▶ **What this task involves**: Copy each of the entries below faithfully, setting aside any pictures.

▶ **Saved entries**:
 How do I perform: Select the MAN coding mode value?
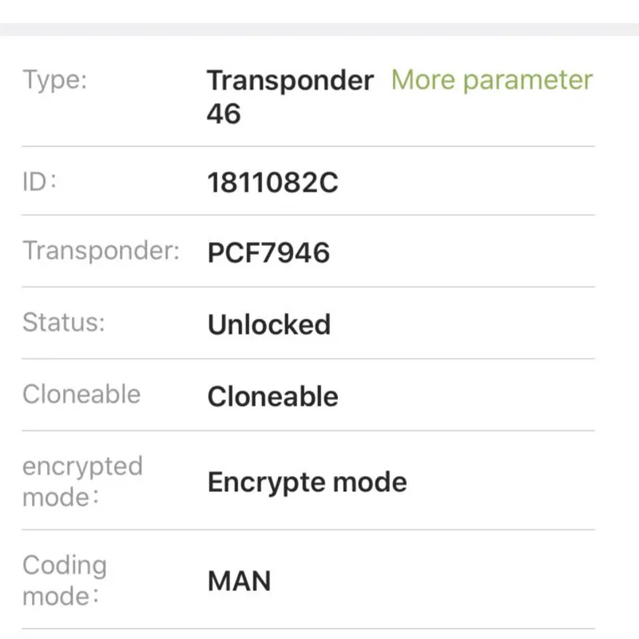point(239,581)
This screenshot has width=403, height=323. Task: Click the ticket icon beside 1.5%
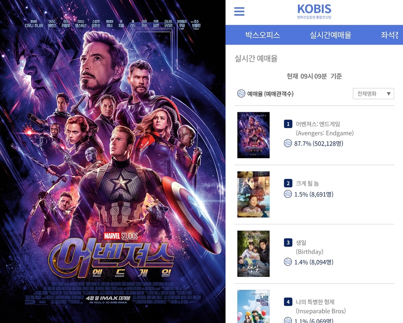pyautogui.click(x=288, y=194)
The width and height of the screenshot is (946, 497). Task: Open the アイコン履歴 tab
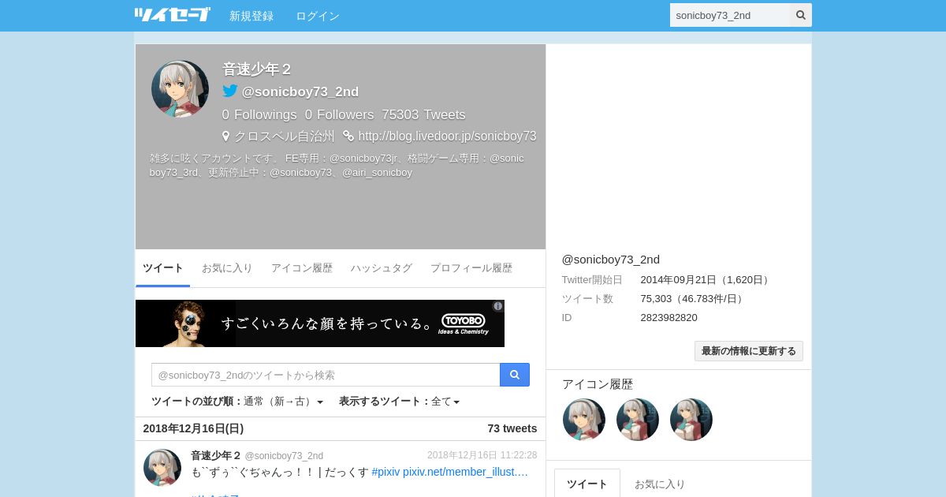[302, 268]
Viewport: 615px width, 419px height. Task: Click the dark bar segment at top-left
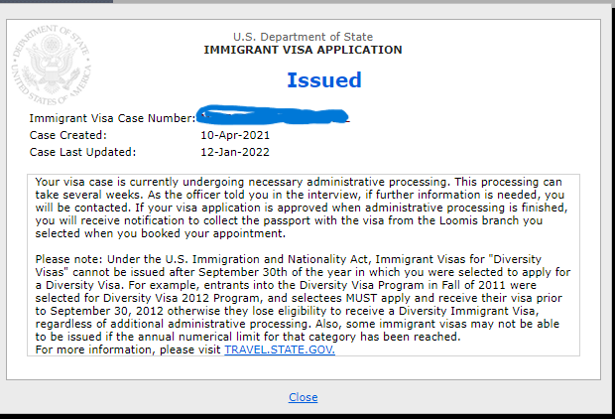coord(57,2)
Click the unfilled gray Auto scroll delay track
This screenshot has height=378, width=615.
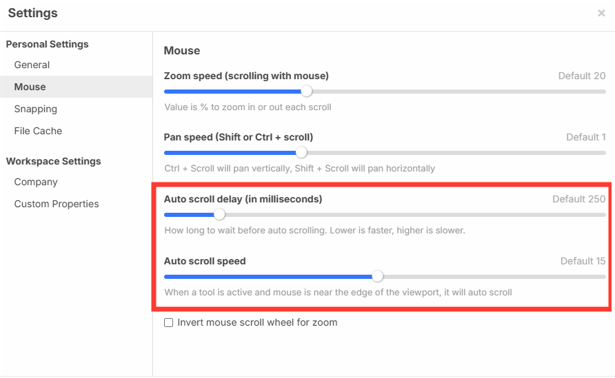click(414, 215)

▶ **Result of this exercise**:
 How do I perform: Select the MAN coding mode value?
point(239,581)
This screenshot has width=403, height=323. Task: Click the ticket icon beside 1.5%
pyautogui.click(x=288, y=194)
The width and height of the screenshot is (946, 497). Task: Open the アイコン履歴 tab
[302, 268]
Viewport: 615px width, 419px height. Task: Click the dark bar segment at top-left
coord(57,2)
Click the unfilled gray Auto scroll delay track
This screenshot has height=378, width=615.
click(414, 215)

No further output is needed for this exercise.